§ **MATERIAL PROVIDED**:
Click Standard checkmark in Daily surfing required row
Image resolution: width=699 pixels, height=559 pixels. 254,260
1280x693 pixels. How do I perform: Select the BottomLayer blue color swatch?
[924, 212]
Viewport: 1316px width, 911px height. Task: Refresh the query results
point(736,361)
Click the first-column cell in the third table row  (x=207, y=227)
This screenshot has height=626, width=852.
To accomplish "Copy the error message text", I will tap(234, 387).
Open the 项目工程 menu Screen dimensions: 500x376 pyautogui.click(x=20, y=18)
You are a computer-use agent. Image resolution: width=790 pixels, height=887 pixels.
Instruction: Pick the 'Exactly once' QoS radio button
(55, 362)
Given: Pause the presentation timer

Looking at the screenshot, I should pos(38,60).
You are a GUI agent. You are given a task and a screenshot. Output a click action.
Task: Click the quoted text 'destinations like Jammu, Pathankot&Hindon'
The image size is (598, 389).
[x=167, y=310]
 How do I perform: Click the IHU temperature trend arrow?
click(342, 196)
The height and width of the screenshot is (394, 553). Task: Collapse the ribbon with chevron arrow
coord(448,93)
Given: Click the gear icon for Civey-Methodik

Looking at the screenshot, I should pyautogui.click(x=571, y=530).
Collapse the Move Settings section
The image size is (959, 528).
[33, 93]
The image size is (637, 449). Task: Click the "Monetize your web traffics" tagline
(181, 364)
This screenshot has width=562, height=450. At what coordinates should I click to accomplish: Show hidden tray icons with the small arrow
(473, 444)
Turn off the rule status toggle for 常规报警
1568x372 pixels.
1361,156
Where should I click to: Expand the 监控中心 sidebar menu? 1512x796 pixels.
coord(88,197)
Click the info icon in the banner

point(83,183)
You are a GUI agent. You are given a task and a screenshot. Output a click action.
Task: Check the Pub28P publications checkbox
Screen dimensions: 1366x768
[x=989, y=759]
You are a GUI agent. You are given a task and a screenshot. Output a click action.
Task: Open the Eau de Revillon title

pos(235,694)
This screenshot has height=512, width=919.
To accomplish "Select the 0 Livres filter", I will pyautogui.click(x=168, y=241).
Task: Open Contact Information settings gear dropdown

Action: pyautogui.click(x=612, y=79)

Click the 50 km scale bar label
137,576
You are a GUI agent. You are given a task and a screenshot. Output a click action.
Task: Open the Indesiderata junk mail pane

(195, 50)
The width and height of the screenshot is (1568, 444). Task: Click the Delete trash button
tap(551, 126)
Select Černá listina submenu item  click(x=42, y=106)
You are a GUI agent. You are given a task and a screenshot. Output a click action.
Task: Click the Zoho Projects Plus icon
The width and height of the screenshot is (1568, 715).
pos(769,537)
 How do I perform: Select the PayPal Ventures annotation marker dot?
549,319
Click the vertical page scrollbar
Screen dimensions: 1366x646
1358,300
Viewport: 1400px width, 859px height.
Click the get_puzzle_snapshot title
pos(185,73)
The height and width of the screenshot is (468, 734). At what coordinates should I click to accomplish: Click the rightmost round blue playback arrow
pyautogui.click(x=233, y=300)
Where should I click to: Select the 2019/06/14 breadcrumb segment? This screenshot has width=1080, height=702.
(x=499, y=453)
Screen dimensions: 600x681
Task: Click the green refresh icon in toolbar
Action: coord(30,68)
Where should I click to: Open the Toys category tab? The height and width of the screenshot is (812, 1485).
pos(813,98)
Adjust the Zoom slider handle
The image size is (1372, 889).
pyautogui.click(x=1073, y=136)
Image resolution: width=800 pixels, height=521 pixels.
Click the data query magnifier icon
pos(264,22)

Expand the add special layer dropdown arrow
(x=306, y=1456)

§ **ASSIGNED TASK**:
With the line containing "You are a computer-use" as the last one, please set down exactly the lines of the records above from their very first line, and nothing more.

§ **SOLUTION TO THIS PROBLEM**:
Click Standard checkmark in Daily surfing required row
Image resolution: width=699 pixels, height=559 pixels. 254,260
1280x693 pixels. How do I perform: Select the BottomLayer blue color swatch?
[924, 212]
Viewport: 1316px width, 911px height. Task: Refresh the query results
point(736,361)
Click the first-column cell in the third table row  (x=207, y=227)
This screenshot has height=626, width=852.
To accomplish "Copy the error message text", I will tap(234, 387).
Open the 项目工程 menu Screen dimensions: 500x376 pyautogui.click(x=20, y=18)
You are a computer-use agent. Image resolution: width=790 pixels, height=887 pixels.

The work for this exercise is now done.